▶ _Supplied material_

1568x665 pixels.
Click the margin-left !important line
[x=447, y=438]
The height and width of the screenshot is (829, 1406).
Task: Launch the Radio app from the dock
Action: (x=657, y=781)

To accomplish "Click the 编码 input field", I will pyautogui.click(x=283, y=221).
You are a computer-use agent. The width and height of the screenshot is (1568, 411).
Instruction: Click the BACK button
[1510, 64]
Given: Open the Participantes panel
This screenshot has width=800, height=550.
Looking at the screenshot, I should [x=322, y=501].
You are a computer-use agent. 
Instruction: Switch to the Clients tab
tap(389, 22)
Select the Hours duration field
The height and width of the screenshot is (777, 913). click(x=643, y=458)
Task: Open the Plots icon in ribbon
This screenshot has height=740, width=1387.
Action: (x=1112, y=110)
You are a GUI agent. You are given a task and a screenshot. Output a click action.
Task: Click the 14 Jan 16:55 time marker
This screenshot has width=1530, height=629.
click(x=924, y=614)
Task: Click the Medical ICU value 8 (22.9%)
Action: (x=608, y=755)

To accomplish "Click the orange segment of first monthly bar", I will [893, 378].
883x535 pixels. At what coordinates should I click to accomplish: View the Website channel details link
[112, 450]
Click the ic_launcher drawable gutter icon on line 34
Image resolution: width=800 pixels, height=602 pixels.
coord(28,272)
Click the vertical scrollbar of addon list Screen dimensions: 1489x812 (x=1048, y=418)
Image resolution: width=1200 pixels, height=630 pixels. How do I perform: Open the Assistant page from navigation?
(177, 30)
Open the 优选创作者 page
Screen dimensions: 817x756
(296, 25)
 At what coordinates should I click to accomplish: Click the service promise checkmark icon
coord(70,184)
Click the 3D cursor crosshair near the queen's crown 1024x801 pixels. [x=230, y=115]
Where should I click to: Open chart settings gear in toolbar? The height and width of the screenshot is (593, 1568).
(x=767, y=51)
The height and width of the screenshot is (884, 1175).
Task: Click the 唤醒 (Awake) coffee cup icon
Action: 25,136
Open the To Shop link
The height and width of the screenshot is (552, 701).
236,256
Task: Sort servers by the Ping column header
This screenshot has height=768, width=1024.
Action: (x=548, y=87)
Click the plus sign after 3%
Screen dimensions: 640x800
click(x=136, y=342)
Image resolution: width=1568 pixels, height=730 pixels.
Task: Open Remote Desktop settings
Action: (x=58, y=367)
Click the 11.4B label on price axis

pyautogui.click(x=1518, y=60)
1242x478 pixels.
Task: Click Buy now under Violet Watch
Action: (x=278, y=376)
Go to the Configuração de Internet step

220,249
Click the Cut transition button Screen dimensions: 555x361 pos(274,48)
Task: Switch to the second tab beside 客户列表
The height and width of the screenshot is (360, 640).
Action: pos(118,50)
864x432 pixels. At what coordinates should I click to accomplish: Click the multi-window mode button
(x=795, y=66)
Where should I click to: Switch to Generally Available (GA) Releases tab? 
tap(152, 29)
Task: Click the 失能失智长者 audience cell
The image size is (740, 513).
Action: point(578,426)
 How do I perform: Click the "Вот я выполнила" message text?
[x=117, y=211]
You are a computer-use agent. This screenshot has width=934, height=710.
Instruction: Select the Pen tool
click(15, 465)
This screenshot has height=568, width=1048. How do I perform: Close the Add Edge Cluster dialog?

▶ _Problem_
Find the lines above with the word "computer". Copy them out.

▶ _Exercise output_
You are a computer-use agent. The width and height of the screenshot is (1568, 411).
You are a computer-use agent. 
You are a computer-use agent. This screenshot has width=934, height=710.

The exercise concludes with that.